America’s privileged students at elite colleges and universities continue to be traumatized by speech they find “hurtful” and “threatening.” Last November at Yale it was a faculty email suggesting that students should lighten up on policing Halloween costumes for racial insensitivity. At the University of Missouri, some students were offended by the administration’s failure to investigate and punish alleged racial slurs. A Harvard student recently told FOX News’ Meghan Kelly that displaying the American flag in a dorm room or just being in the same class with a pro-life student is hurtful and insensitive. Now students at Emory University are experiencing “pain,” “fear,” and “frustration” over messages supporting Donald Trump that were written in chalk on campus sidewalks. At Scripps College, #Trump2016 written on a dorm whiteboard was called “racist” and “intentional violence.”
There’s been no end of commentary on these incidents. Some have correctly pointed out that they are the fruit of nearly four decades of the progressive and leftist transformation of the university. Once a protected space for truth, independent thought, and free speech, now universities are training centers for left-wing cadres and commissars intolerant of political heresy and opposing points of view. Listen to the vice-president of the Missouri Students Association, responding to questions about the professor who had asked for “muscle” to scare off a journalist covering a protest. “I personally am tired of hearing that First Amendment rights protect students when they are creating a hostile and unsafe learning environment for myself and for other students here.”
Other critics blame a culture of permissive parenting and a therapeutic obsession with children’s feelings that have led to demands for “safe spaces,” speech codes, and rigorous surveillance of “microagressions.” A callow youth at Yale demonstrated this change, hysterically shouting to a professor and master of a campus residence, “It is not about creating an intellectual space! . . . It is about creating a home here!” Another Yale student in an article for the student paper wrote, “I don’t want to debate. I want to talk about my pain!” The university’s role of being in loco parentis now means recreating the pampered indulgence of childish feelings that many affluent students have became used to at home.
These analyses are revealing, and the weird incoherence of this combination of Marx and Oprah has been neatly captured by William Voegli in an essay for the Claremont Review of Books: “The compassion commandos of 2015 are history’s first revolutionaries to mount the barricades in the name of their own emotional fragility.” Yet there are other causes of the “snowflake” phenomenon.

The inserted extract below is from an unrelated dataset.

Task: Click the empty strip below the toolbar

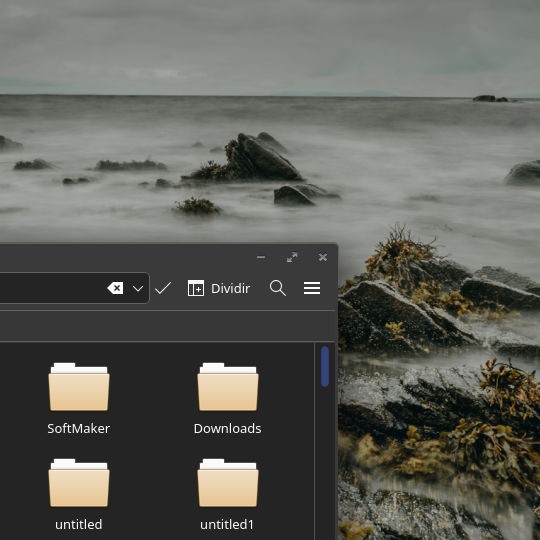Action: pos(167,326)
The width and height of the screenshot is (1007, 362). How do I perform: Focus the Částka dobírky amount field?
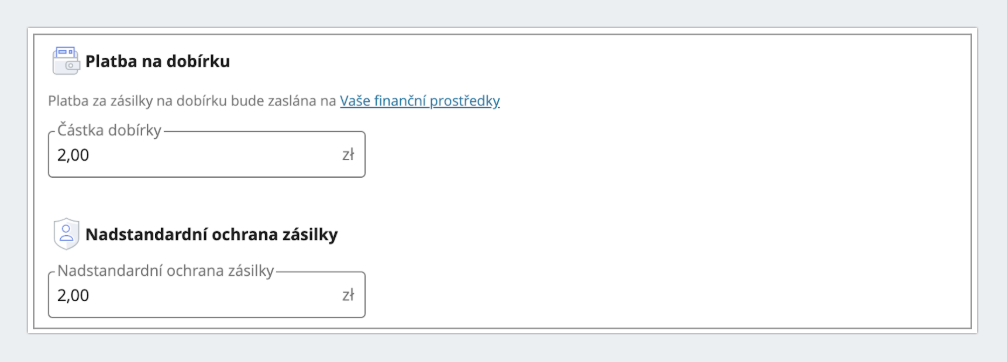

Start with federal law. Sexual harassment and Title IX legislation employ vague and subjective language that invites legal complaints no matter how obviously absurd. Once harassment proscribes actions or words that create an “intimidating, hostile or offensive work environment,” as sexual harassment law puts it, then the standards for defining these subjective terms will be set by the hypersensitive, the neurotic, or the Machiavellian opportunist. So too with Title IX, which says no one will “be subjected to discrimination” on the basis of sex. But who will define what constitutes “discrimination”? Students like the one quoted above, who echoes sexual harassment law with her phrase “hostile and unsafe learning environment.”